━━━━━ Text passage ━━━━━

Good research begins well before the first experiment starts.

During World War II, a statistician by the name of Abraham Wald was given a rather unexpected job, given his background: of improving the survival rate of US aircraft. Wald was a smart man and looked over the prior analyses that had been done. The previous investigators had seen the damage and destruction dealt to the aircrafts, and advised more armor being added to the most damaged areas, to increase their protection. Specific parts were shot and torn up, so new armor was added.

Yet the survivability rate didn’t increase. In fact, it decreased, as the new armor added weight and reduced the agility of the planes, and they still arrived back with damage in the same areas. Wald observed all of this and advised that the airforce start adding armor only to the untouched areas – the parts without a trace of damage. He reasoned that the only data about survivability was coming from the surviving planes themselves; the ones that came back with damage showed exactly where the non-lethal blows could be dealt.

━━━━━ Recorded data ━━━━━

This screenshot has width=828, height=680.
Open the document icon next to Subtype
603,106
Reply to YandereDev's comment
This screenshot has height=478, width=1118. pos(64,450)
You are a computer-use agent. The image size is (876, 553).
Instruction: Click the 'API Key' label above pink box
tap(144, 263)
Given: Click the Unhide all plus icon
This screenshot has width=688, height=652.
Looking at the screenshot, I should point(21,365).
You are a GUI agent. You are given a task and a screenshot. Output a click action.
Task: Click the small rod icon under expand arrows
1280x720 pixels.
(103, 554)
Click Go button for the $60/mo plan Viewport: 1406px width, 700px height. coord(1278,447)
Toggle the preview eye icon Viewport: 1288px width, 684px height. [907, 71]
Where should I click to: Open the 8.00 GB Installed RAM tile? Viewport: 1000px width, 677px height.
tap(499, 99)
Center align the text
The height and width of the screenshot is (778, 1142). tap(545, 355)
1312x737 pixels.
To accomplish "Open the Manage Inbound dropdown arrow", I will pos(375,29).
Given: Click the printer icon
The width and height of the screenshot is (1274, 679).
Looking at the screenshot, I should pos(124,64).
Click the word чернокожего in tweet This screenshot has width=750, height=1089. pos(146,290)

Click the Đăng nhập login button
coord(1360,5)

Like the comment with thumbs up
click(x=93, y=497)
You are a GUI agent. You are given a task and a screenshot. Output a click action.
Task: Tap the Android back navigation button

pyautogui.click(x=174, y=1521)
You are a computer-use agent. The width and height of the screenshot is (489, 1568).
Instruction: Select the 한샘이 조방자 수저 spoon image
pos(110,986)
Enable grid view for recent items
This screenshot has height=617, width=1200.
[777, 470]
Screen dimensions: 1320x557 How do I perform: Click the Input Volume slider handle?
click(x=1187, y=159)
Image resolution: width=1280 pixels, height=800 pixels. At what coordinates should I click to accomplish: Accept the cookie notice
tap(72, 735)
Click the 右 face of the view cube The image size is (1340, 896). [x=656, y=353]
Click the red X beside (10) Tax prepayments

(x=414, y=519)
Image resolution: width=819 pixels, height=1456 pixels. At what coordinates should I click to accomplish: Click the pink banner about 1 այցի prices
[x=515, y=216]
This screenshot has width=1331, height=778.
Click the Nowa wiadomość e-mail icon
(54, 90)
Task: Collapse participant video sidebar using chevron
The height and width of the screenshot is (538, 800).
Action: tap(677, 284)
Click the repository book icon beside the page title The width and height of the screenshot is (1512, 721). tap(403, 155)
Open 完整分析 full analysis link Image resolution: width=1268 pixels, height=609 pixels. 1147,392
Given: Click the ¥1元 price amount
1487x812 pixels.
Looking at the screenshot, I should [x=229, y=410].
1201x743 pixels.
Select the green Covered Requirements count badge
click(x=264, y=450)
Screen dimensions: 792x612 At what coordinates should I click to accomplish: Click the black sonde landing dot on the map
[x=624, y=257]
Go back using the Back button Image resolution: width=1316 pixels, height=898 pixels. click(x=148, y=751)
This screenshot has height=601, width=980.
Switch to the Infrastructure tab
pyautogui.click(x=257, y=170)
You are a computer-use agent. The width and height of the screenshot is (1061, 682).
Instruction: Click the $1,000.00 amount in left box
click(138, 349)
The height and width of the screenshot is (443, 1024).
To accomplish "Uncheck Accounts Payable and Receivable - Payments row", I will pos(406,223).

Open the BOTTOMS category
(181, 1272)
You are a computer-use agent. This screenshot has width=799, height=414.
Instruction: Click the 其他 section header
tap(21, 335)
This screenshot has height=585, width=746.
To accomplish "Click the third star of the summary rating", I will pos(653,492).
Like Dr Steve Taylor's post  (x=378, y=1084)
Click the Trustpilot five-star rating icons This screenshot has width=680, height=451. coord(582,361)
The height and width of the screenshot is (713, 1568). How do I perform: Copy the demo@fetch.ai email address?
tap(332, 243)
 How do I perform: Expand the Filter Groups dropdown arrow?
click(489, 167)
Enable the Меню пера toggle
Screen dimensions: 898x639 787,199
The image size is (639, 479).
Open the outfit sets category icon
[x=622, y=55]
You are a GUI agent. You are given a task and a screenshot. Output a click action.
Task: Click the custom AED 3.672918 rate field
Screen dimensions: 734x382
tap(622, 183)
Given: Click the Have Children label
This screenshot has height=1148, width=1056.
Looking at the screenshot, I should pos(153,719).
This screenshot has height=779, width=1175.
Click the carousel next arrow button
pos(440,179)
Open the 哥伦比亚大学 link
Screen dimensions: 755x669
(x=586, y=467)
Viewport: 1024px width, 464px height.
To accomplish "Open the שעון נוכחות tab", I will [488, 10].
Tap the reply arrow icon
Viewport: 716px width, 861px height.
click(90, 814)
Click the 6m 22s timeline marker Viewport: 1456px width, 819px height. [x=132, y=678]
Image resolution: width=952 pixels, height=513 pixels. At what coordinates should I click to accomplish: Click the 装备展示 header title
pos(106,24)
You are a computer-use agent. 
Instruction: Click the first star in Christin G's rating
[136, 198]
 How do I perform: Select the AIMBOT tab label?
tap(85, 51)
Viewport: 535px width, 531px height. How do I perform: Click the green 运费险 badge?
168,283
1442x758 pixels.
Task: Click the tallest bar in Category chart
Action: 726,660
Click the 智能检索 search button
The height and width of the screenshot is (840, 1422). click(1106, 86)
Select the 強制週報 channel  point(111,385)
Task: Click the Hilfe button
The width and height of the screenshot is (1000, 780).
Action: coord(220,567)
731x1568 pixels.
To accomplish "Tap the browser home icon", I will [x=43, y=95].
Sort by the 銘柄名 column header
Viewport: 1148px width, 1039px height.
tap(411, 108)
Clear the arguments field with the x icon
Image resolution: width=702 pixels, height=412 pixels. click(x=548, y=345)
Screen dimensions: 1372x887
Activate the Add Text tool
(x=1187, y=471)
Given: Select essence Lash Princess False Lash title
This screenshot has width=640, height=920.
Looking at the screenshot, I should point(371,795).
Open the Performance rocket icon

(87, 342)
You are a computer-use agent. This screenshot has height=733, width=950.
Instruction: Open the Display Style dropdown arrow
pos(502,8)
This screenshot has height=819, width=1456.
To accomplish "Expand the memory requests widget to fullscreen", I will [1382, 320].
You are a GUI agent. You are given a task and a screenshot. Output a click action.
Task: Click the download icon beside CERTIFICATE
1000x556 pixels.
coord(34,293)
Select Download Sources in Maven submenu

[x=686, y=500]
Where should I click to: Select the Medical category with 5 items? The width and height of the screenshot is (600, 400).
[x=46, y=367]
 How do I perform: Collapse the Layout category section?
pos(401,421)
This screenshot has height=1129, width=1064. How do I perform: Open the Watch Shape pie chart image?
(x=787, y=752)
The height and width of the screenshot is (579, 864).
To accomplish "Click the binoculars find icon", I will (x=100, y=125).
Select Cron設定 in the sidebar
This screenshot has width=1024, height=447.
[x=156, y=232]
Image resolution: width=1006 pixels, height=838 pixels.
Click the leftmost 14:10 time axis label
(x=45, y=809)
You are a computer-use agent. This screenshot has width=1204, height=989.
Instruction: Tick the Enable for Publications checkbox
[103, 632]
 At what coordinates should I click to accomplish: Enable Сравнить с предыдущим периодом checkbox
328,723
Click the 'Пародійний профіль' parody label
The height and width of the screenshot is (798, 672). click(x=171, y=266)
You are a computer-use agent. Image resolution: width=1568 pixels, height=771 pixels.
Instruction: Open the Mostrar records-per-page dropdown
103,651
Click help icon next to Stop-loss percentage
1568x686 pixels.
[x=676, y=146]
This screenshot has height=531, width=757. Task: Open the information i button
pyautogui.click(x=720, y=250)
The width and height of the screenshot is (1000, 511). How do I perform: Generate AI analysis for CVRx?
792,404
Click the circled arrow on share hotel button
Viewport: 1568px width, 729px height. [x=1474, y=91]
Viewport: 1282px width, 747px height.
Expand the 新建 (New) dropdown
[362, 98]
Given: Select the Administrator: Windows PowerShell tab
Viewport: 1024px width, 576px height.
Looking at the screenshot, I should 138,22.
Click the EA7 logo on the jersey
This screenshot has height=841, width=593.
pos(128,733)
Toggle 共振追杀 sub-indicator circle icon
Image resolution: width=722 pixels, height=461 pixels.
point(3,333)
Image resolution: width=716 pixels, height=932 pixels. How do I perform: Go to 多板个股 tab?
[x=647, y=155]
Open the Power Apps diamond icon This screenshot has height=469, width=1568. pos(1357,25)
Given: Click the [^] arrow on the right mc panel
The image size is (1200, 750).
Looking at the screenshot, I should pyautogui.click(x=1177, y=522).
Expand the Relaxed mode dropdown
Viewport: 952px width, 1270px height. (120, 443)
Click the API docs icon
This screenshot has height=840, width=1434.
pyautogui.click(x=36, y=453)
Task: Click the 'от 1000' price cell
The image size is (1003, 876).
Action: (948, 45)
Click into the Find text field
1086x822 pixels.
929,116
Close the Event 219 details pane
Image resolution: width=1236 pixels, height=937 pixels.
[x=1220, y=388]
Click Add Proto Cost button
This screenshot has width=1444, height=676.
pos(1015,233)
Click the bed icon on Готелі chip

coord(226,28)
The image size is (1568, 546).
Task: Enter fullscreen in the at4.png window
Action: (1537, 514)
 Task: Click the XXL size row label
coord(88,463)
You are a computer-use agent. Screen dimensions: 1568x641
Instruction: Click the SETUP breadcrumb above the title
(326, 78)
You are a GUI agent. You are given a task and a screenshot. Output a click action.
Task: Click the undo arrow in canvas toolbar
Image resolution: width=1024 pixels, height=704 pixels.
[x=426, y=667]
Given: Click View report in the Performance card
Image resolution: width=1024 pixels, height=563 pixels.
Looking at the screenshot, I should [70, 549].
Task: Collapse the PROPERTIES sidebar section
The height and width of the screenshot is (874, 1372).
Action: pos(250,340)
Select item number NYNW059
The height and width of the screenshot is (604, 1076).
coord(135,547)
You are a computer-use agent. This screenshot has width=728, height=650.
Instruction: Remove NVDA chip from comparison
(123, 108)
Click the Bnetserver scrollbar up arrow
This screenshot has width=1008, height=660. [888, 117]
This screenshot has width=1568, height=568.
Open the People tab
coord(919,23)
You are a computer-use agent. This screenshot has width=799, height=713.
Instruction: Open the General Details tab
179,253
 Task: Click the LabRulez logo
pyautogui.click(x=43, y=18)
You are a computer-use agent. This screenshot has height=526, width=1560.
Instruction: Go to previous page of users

━━━━━

Problem to solve
Can you carry on the passage about Abraham Wald and aircraft armor, starting after its last sentence? The records have nothing to do with the passage about Abraham Wald and aircraft armor.

Answer section
With the advice taken onboard, the survivability increased and the rest is, well, history. While this makes for a great example of lateral thinking, it also tells us something critical about data collection – that of selection bias.

Selection bias is an experimental error that occurs when the participant pool, or the subsequent data, is not representative of the target population.

There are several types of selection bias, and most can be prevented before the results are delivered. Although there might not always be an entire airforce on the line when it comes to getting it right, it’s still essential for good research.

Let’s go through some examples, and explore what can be done to stop this bias occurring before the first data point is even collected.

Sampling Bias

There are several aspects of sampling bias, all of which ultimately mean that the population being studied does not provide the data that we require to make conclusions.

A common example of this happening in practice is through self-selection. Specific groups of people may be drawn to taking part in a particular study because of self-selecting characteristics. It is known that individuals who are inclined to sensation-seeking, or thrill-seeking are more likely to take part in certain studies, which could skew data from a study if it is examining those personality traits (and possibly within other studies too).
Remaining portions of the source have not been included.